Is there any potential clinical translation of the findings by Xie et al.11? High levels of cystatin C have been reported to be associated with increased risk of LV hypertrophy13 and HF14 in hypertensive patients, these associations being independent of renal function. Furthermore, a number of clinical findings support cystatin C as a prognostic factor in patients with HF.15 Therefore, the possibility exists that beyond its clinical usefulness to evaluate glomerular filtration rate, circulating cystatin C may be useful as a mechanistic biomarker of myocardial remodelling (e.g. fibrosis) in patients with LV growth and dysfunction. This property of cystatin C may be also of interest in the field of cardiorenal syndrome, in the sense that exposure of the heart to high circulating levels of cystatin C, due to the reduction of glomerular filtration rate, may result in myocardial remodelling and thus contribute to the high prevalence of LV hypertrophy and decreased cardiac function observed in patients with chronic kidney disease.

In closing, Xie et al.11 should be congratulated for shedding new light on the added dimension of cardiac (and/or systemic) cystatin C as a potential mediator of myocardial remodelling.
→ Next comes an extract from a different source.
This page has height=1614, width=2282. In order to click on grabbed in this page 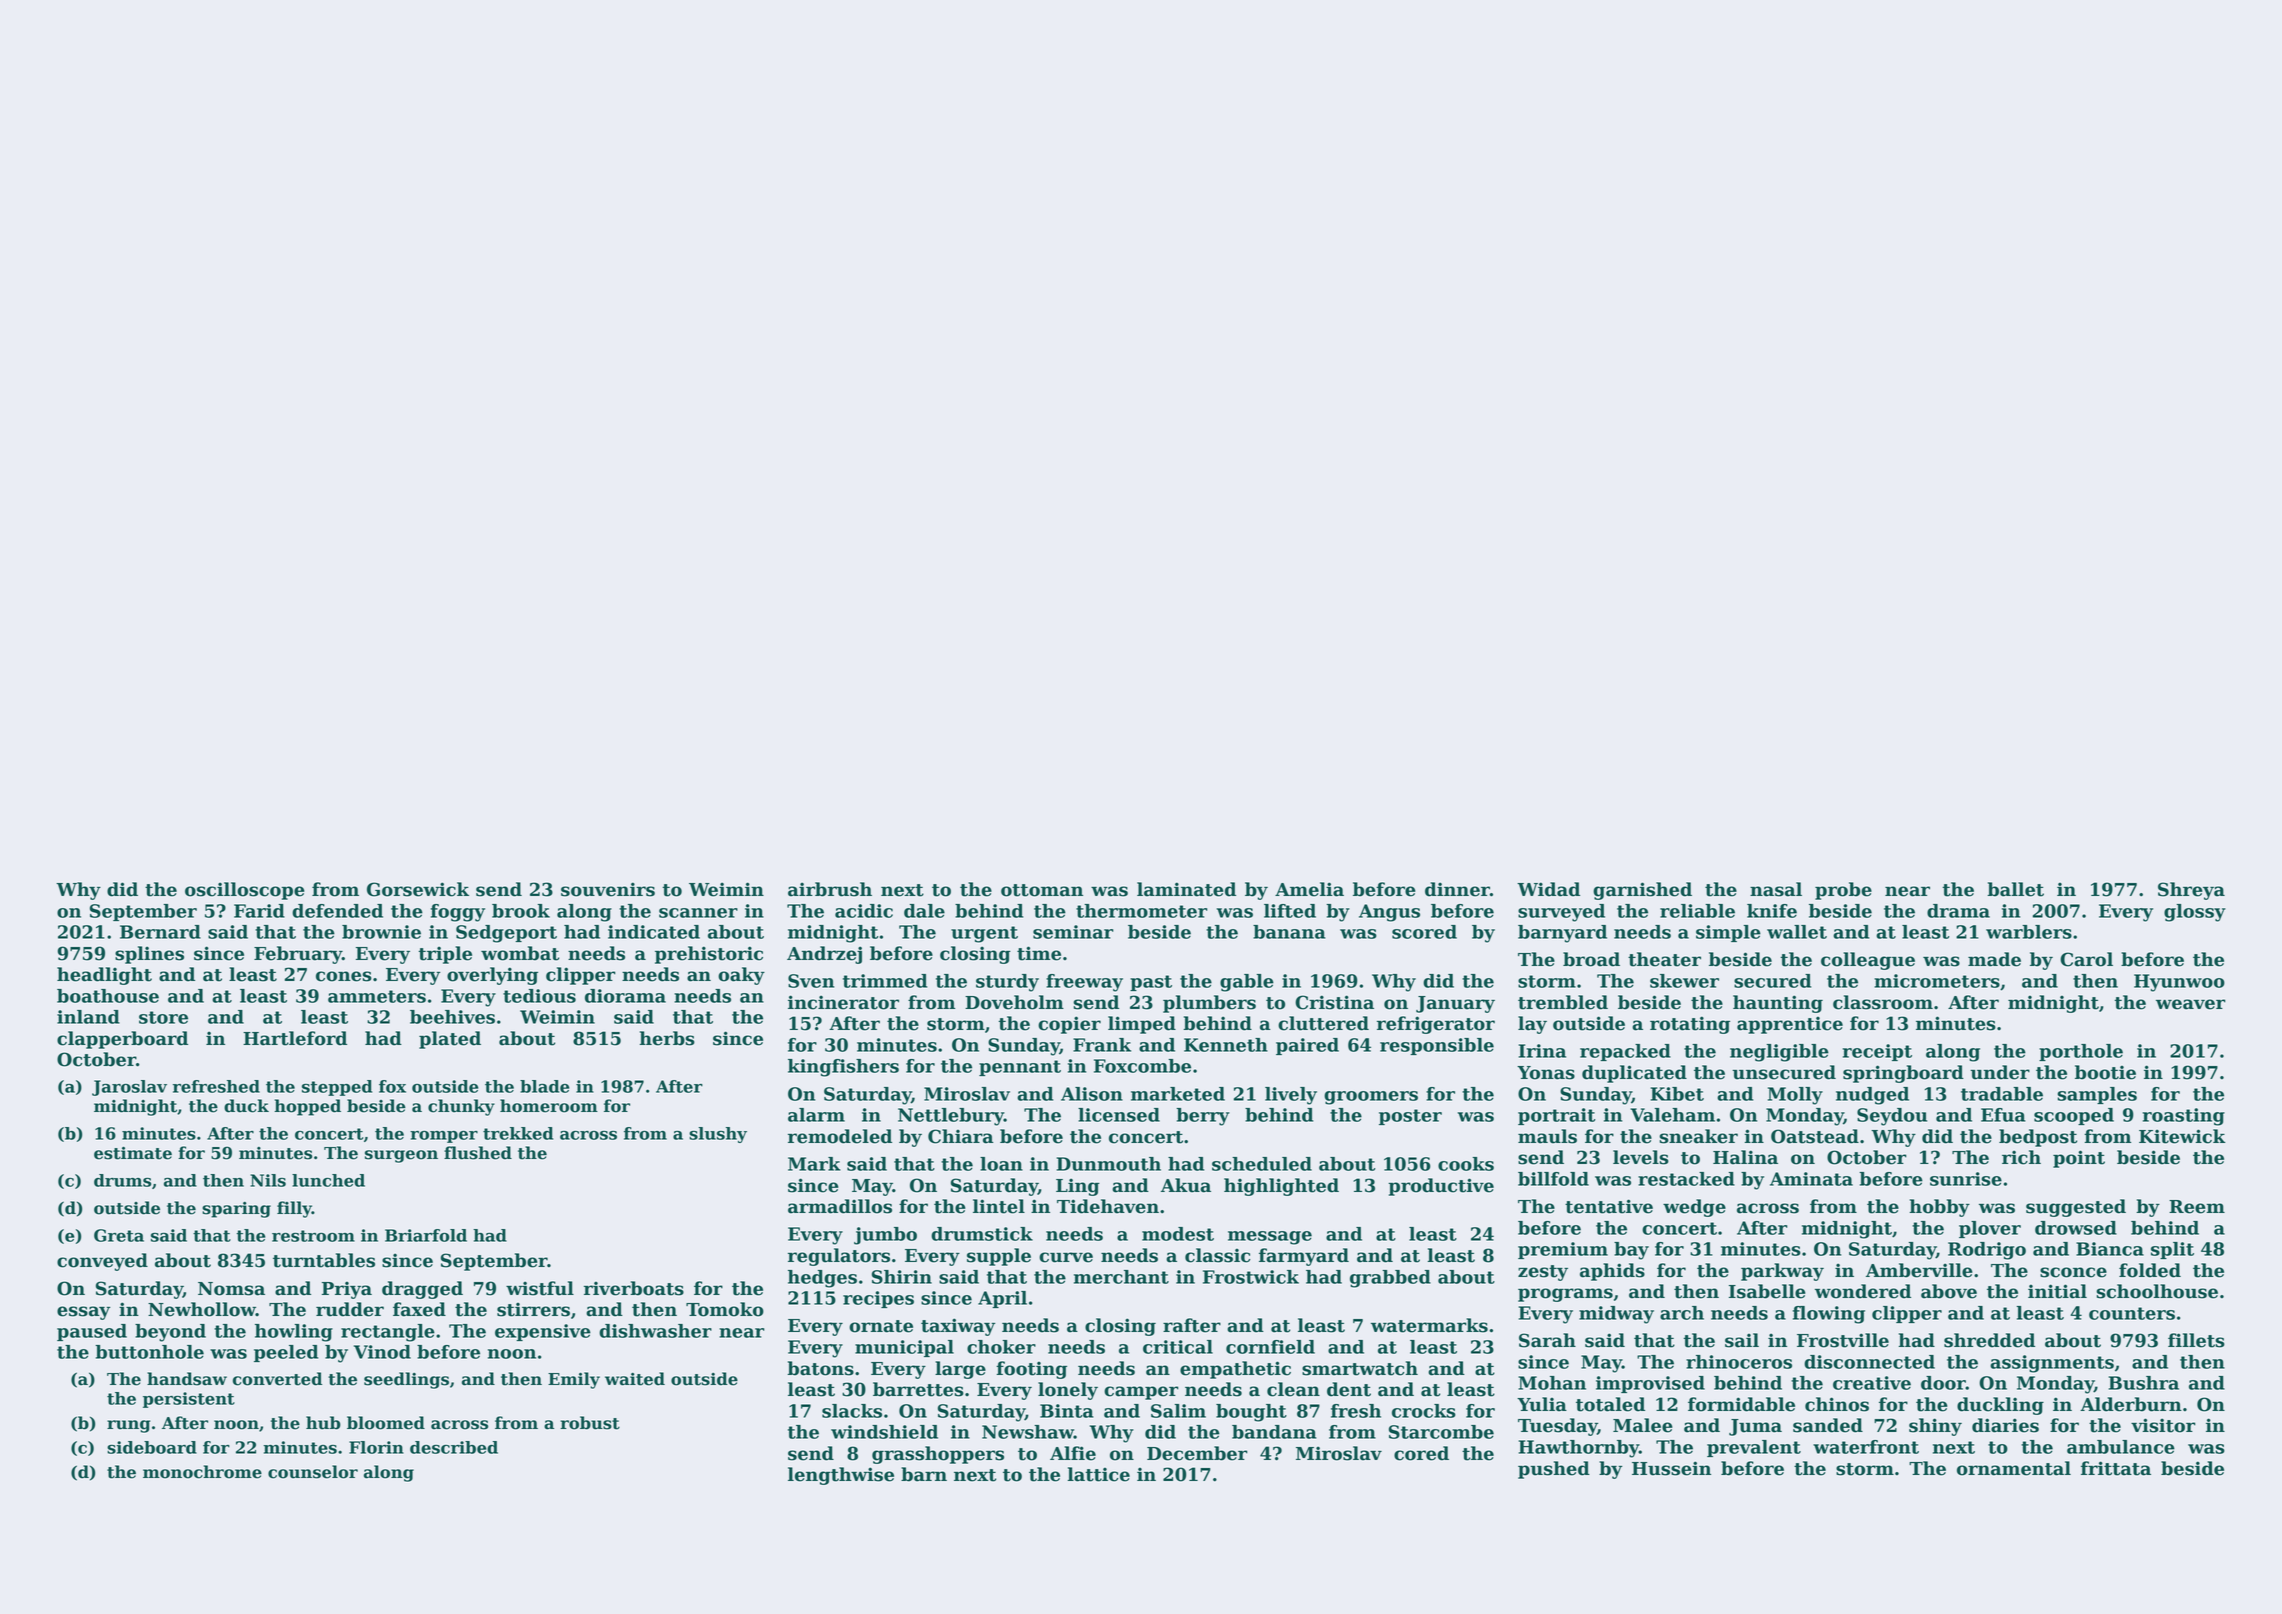, I will do `click(1390, 1279)`.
Nevertheless, further research is required for a better knowledge on the nature and development of myocardial injury related to this protein as well as on its usefulness for the diagnosis of cardiac remodelling and guidance for therapeutic interventions and prognosis in patients with cardiac disease.

Conflict of interest: none declared.


  • The opinions expressed in this article are not necessarily those of the Editors of Cardiovascular Research or of the European Society of Cardiology.